Monsieur le Président,

Chers Collègues,

Mesdames, Messieurs,

 

Une décision Modificative n°1 qui s’inscrit en cohérence avec des orientations budgétaires 2013 qui constituent l’élément essentiel de notre séance plénière de ce jour, c’est-à-dire qui perpétuent le dogme de l’austérité qui semble vous être si cher envers et contre toutes les souffrances sociales qui s’aggravent chaque jour. Un dogme qui ne détonne pas avec des orientations nationales qui, faute d’un changement qui reste aux abonnés absents, perpétue la poursuite de la punition austéritaire. Un changement dans la continuité en quelque sorte qui n’est pas pour vous déplaire puisque vous avez su vous rassembler avec l’actuelle majorité parlementaire pour voter le traité carcan qui dorénavant, depuis Bruxelles, imposera aux États, donc à la France, la définition des grandes orientations économiques des politiques nationales.

 

Un vote grave de conséquences, puisqu’avec la mise des politiques budgétaires non seulement de l’Etat, mais aussi des collectivités territoriales et de la protection sociale sous la tutelle d’organismes dépourvus de toute légitimité démocratique comme la Commission Européenne et la Banque Centrale Européenne, vous gravez dans le marbre des abandons majeurs de souveraineté nationale au profit d’organismes non élus avec une automatisation de sanctions financières qui représentent une atteinte sans précédent contre les fondements de notre République et de la démocratie.

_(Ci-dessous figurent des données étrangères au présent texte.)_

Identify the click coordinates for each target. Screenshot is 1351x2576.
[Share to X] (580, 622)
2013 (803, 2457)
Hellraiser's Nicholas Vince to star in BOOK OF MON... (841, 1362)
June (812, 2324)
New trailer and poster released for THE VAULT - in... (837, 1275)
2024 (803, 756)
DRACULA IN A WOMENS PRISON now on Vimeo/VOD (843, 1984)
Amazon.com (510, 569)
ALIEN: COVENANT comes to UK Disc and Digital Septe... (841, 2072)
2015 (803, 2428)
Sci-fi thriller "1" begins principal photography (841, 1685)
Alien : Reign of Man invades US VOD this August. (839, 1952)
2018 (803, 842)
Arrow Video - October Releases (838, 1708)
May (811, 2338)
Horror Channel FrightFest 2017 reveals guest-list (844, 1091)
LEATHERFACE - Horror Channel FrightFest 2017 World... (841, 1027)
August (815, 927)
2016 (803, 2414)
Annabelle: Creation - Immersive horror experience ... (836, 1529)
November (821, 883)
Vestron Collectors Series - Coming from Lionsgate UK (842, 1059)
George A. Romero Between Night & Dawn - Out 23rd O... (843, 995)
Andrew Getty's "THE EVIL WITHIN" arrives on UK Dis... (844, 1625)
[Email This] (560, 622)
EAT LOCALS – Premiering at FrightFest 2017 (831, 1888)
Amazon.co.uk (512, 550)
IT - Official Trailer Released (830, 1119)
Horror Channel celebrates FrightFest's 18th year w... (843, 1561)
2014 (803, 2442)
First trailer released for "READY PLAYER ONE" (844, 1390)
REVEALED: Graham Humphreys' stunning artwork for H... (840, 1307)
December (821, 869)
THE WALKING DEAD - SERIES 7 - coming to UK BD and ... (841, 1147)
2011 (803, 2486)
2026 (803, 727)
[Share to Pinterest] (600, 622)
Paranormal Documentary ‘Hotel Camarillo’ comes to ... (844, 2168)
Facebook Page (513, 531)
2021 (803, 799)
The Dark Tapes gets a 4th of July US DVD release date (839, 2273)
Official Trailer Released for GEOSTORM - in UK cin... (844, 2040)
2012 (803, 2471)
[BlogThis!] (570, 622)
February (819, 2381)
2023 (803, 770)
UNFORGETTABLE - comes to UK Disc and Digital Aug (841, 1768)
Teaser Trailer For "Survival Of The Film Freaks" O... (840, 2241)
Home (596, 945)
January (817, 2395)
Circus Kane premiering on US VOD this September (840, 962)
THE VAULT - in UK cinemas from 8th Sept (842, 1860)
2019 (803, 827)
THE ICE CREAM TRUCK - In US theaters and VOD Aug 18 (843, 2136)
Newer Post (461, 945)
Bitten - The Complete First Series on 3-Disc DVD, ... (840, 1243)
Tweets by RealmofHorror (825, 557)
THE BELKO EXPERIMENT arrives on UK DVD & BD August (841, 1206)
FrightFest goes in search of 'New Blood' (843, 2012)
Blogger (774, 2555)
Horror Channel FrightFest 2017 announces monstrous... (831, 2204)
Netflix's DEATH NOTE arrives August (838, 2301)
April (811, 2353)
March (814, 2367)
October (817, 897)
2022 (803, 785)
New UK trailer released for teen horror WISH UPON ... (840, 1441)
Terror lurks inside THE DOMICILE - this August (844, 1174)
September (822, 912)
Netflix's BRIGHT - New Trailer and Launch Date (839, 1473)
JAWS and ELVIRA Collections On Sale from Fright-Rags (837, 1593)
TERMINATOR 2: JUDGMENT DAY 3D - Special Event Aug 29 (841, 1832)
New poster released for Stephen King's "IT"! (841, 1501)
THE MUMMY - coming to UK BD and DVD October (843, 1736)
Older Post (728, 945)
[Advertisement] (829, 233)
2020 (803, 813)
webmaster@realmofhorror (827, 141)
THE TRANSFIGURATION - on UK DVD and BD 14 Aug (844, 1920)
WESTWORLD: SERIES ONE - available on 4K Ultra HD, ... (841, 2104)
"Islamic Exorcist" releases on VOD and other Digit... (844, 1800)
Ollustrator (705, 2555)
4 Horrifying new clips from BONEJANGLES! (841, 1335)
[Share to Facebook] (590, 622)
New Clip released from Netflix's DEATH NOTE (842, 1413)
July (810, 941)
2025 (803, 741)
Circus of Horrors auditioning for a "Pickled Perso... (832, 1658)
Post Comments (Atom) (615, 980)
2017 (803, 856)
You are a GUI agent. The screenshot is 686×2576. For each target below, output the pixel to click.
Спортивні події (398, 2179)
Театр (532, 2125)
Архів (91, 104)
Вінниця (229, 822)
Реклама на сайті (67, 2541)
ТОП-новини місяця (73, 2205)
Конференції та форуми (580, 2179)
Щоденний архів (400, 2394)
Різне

En effet, quel que soit le verdict du vote populaire lors des scrutins électoraux, ce Traité obère toute possibilité d’un réel changement de cap en enfermant les politiques économiques dans la camisole de force d’une austérité sans issue. Et cela, non seulement pour le budget de la Nation, mais aussi pour celui des collectivités territoriales, pourtant déjà bien sinistrées du fait de la politique d’asphyxie financière que vous avez soutenue ces dernières années, par le biais d’une recentralisation insidieuse au moyen de transferts de charge très incomplètement financés et d’une remise en cause sans précédent de leurs prérogatives démocratiques. Notamment au travers de la funeste loi sur les collectivités imposée à marche forcée par la précédente majorité dont vous étiez et dont l’abrogation, promise par les responsables de la majorité actuelle, apparaît plus que jamais incertaine.

 

Ce traité, resté identique à la virgule près à la mouture Merkozy comme le Premier-Ministre a été contraint de le reconnaître lors du débat à l’Assemblée, dogmatise, sanctuarise et aggrave des politiques qui enferment l’Union Européenne et particulièrement la zone Euro dans une spirale d’austérité et de récession au seul profit des marchés financiers. Ce que d’ailleurs a souligné le rapport 2012 de la Conférence des Nations Unies sur le Commerce et le Développement et qui démontre où ont conduit les politiques d’austérité imposées par Bruxelles pour des pays comme la Grèce, l’Espagne, l’Italie ou le Portugal.

 

Est-ce donc le tour de la France d’entrer dans cet infernal maelström récessif ? Tous les indicateurs économiques mais surtout politiques sont là pour nous le laisser craindre. Cette fuite en avant austéritaire n’offre comme seule issue que la souffrance des peuples pour satisfaire aux appétits de la finance, sans ouvrir aucune perspective de sortie comme le dénoncent des économistes pourtant peu réputés pour leur fibre révolutionnaire, à l’exemple de l’ancien Prix Nobel d’économie, Joseph Stieglitz.

 

Dès lors, il n’y a pas lieu de s’étonner de constater que vos orientations budgétaires 2013 s’inscrivent dans le droit fil des injonctions de Bruxelles relayées sans coup férir par Matignon. J’avoue avoir été stupéfait en lisant votre diatribe contre le gouvernement actuel à propos des incertitudes pesant sur la LGV où vous vantez l’investissement comme un élément déterminant de compétitivité. Venant de vous, qui avez  fait le choix, contre nos avis réitérés, de réduire l’investissement départemental de 185 M € depuis 2008, soit moins 45,7 % avec qui plus est un taux d’exécution des dépenses d’investissement qui a baissé dans le même temps de 16 %, le couplet peut paraître pour le moins osé.

 

D’ailleurs, où sont les orientations économiques par la relance des investissements qui seraient de nature à favoriser l’emploi et l’activité des PME-PMI de notre département ?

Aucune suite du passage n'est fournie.